Nemo propheta in patria

Per quanto, dopo aver abbandonato il suo incarico di aiuto cancelliere presso il Tribunale di Varese (“Lasciata la Giustizia”, amava dire, facendo intendere chissà quali altre e più significative incombenze) a seguito del clamoroso successo de ‘Il piatto piange’, Piero Chiara – oramai ‘scrittore professionista’ – fosse noto ed apprezzato in tutta Italia, per la gran parte dei suoi concittadini varesini, restava, senza molti complimenti, uno dei più fieri perdigiorno e veniva immancabilmente annoverato tra quanti passavano il loro tempo soprattutto correndo dietro alle sottane e giocando a biliardo o a carte nei caffè.

E d’altronde, cosa potevano sapere della sua fama letteraria il barista che gli preparava l’aperitivo o il fornaio, il garzone di macelleria e il piazzista che, ogni giorno, lo affrontavano a scopa piuttosto che a goriziana?

A quei tempi beati e, a dire il vero, anche prima, per anni, uno dei suoi più decisi e combattivi avversari fu un certo Rosmino.

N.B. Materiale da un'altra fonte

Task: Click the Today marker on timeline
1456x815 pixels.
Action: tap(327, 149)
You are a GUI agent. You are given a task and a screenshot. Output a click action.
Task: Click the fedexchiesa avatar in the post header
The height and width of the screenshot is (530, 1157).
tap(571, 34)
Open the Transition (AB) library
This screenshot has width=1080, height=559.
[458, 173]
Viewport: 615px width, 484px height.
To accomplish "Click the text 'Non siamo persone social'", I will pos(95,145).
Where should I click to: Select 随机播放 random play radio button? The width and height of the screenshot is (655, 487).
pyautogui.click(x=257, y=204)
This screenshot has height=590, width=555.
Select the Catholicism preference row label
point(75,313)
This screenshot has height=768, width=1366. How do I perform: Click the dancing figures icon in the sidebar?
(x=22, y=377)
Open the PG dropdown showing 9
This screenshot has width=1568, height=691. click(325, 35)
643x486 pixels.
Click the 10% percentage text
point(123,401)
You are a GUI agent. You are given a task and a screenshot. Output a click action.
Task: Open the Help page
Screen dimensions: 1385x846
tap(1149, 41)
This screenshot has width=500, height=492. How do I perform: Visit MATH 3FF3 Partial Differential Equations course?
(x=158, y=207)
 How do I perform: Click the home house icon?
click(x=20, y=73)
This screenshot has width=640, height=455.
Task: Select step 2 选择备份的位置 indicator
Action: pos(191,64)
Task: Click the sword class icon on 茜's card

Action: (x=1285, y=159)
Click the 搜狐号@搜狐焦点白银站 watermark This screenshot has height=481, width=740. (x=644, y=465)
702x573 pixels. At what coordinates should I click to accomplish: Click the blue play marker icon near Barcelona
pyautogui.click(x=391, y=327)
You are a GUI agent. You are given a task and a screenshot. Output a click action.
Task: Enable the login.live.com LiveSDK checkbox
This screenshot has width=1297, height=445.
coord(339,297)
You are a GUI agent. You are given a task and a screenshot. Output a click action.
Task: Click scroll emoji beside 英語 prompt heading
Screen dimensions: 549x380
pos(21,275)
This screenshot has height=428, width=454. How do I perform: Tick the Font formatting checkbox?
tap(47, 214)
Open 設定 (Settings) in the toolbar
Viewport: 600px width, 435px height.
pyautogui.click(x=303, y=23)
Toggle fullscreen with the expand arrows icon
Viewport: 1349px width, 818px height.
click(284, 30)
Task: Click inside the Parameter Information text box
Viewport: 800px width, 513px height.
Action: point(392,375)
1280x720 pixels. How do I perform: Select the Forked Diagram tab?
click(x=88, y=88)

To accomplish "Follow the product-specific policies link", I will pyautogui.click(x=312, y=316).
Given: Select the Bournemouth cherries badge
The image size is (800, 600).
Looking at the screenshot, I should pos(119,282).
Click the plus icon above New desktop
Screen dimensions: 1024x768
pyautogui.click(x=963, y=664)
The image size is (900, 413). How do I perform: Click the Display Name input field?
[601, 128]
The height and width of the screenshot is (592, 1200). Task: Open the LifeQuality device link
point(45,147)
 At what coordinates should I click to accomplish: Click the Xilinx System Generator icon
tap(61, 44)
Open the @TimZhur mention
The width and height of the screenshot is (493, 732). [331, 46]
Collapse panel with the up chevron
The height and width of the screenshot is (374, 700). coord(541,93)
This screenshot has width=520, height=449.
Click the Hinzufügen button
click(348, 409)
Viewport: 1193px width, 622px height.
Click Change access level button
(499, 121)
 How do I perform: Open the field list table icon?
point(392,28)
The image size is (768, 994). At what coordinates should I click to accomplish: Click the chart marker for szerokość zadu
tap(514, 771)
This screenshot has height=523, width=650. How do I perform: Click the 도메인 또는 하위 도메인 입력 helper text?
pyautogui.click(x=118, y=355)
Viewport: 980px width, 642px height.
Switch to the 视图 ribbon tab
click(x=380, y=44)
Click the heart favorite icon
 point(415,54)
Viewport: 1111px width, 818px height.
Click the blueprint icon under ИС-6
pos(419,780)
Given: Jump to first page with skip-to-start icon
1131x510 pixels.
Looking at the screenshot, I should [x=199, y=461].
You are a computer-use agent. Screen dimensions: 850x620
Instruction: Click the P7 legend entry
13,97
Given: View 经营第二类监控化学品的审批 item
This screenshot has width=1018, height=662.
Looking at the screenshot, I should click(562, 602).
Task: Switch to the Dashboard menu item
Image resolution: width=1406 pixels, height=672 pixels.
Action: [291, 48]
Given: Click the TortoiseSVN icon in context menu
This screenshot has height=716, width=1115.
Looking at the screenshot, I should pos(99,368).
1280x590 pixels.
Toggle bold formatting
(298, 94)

Era costui un forte giocatore, impavido all’aspetto, pronto alla lotta ma irascibilissimo ed altamente superstizioso.

Di queste ultime sue pecche, per inciso, Piero non mancava di approfittare quando le loro sfide a carte si svolgevano nelle sale superiori del caffè Zamberletti, il più importante di Varese.

Si deve sapere che, allora, i camerieri di quel ritrovo servivano ai tavoli indossando un bel frac nero, colore, come noto, assai poco gradito a chi teme la sfortuna e crede nella jella.

Così, allorché una partita di particolare rilievo per la posta in palio stava per volgere al termine con esito per lui prevedibilmente negativo, a un cenno convenuto di Chiara, uno dei camerieri – completamente nero e silenziosissimo – si avvicinava al tavolo dove il gioco ferveva e si poneva alle spalle del Rosmino.

Questi, ‘sentendo’ (più che vedendo) l’incombente figura, considerando l’intruso “un enorme uccello del malaugurio”, iniziava immediatamente ad innervosirsi, ad insultarlo insieme con il connivente avversario – che, da parte sua, seraficamente negava ogni responsabilità – a perdere il controllo di sé, a dimenticare le carte ‘uscite’, per arrivare, alla fine, sconfitto, a buttare tutto per aria.

Ora, questo Rosmino – anche per via della sua notevole bella presenza, della particolare complessione fisica (era un vero omone) e di una buona disponibilità economica (il che, in certi ambienti, non guasta mai) – era, in città, assai conosciuto e forse più dello stesso Piero.

Così – ‘nemo propheta in patria’ – quando, un giorno, un inviato di un importante quotidiano nazionale arrivò a Varese per intervistare lo scrittore, indirizzato da qualcuno al caffé dove, in quel momento, quegli si trovava e chiesto, appena entrato, al barista, dove Chiara fosse, si sentì rispondere: “Eccolo là, è quello che gioca col Rosmino!”.